I can see why it is true by writing out some examples, but I'm not sure how one could prove that, with $\left({\cdot\over p}\right)$ as the mod $p$ Legendre symbol
$$\sum_{x=1}^{p-1} \left(\frac{x(x-1)}{p}\right)=-1$$
For example, for $p=5$
$(2/5)+(1/5)+(2/5)=-1$
But could it be shown just from the sum itself?
On
For $p$ prime $\chi(n) = (\frac{n}{p})$ is a non-principal Dirichlet character $\bmod p$.

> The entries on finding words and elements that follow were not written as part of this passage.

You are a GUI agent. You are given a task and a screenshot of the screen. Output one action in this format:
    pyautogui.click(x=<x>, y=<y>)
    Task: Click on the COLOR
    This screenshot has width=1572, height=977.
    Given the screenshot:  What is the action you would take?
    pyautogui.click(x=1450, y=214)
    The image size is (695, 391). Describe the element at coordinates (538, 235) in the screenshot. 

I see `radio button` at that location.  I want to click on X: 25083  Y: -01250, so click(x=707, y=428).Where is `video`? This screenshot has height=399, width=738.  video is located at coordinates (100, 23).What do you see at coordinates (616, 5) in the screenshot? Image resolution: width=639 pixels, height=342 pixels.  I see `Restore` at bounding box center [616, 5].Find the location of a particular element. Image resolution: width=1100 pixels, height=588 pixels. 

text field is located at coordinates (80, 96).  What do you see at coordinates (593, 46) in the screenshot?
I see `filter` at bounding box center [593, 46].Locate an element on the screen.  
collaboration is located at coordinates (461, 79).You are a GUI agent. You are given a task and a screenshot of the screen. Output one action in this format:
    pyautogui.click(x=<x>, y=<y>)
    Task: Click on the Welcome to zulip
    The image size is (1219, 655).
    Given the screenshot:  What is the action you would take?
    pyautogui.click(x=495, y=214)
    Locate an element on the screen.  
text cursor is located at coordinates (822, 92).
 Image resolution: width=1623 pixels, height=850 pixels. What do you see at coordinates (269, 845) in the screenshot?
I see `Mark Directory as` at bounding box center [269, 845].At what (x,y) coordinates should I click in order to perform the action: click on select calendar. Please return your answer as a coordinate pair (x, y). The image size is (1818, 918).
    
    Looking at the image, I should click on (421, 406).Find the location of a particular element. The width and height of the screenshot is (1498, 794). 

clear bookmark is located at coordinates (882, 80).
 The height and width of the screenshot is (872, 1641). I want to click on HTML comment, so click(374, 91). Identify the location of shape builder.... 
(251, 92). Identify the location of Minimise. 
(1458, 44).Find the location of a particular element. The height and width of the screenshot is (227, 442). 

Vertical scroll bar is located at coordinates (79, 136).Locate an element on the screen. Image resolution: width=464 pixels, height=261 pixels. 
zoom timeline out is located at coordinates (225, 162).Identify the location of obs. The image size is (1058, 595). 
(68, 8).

Since for $gcd(k,p ) = 1$ : $$\sum_{n=1}^p \chi(n) e^{-2i \pi nk/p} = \overline{\chi(k)} \sum_{n=1}^p \chi(nk) e^{-2i \pi nk/p}=\overline{\chi(k)}\sum_{n=1}^p \chi(n) e^{-2i \pi n/p}$$ we have that its discrete Fourier transform is $\hat{\chi}(k) =\frac{1}{\sqrt{p}}\sum_{n=1}^p \chi(n) e^{-2i \pi nk/p}= \overline{\chi(k)}G(\chi)$ where $G(\chi) = \hat{\chi}(1)$ and $|G(\chi)| = 1$.
Using that the DFT of $\chi(n-1)$ is $\hat{\chi}(k) e^{-2i \pi k/p}$ and the unitary-ness of the DFT : $$\sum_{n=1}^p \chi(n) \overline{\chi(n-1)} = \sum_{k=1}^p \hat{\chi}(k)\overline{\hat{\chi}(k)} e^{2i \pi k/p} = |G(\chi)|^2 \sum_{k=1}^p |\chi(k)|^2 e^{2i \pi k/p}=\sum_{k=1}^{p-1} e^{2i \pi k/p}= -1$$
Every $x\in[1,p-1]$ is invertible $\!\!\pmod{p}$ and if we denote with $x^{-1}$ its inverse we have:
$$ \sum_{x=1}^{p-1}\left(\frac{x(x-1)}{p}\right) = \sum_{x=1}^{p-1}\left(\frac{x^{-1}}{p}\right)\left(\frac{x-1}{p}\right) = \sum_{x=1}^{p-1}\left(\frac{1-x^{-1}}{p}\right)=\sum_{y=1}^{p-1}\left(\frac{1-y}{p}\right) $$ that is just $$ \left(\frac{0}{p}\right)+\sum_{z=2}^{p-1}\left(\frac{z}{p}\right) = -\left(\frac{1}{p}\right)+\sum_{z=1}^{p-1}\left(\frac{z}{p}\right) = -1 $$ as wanted.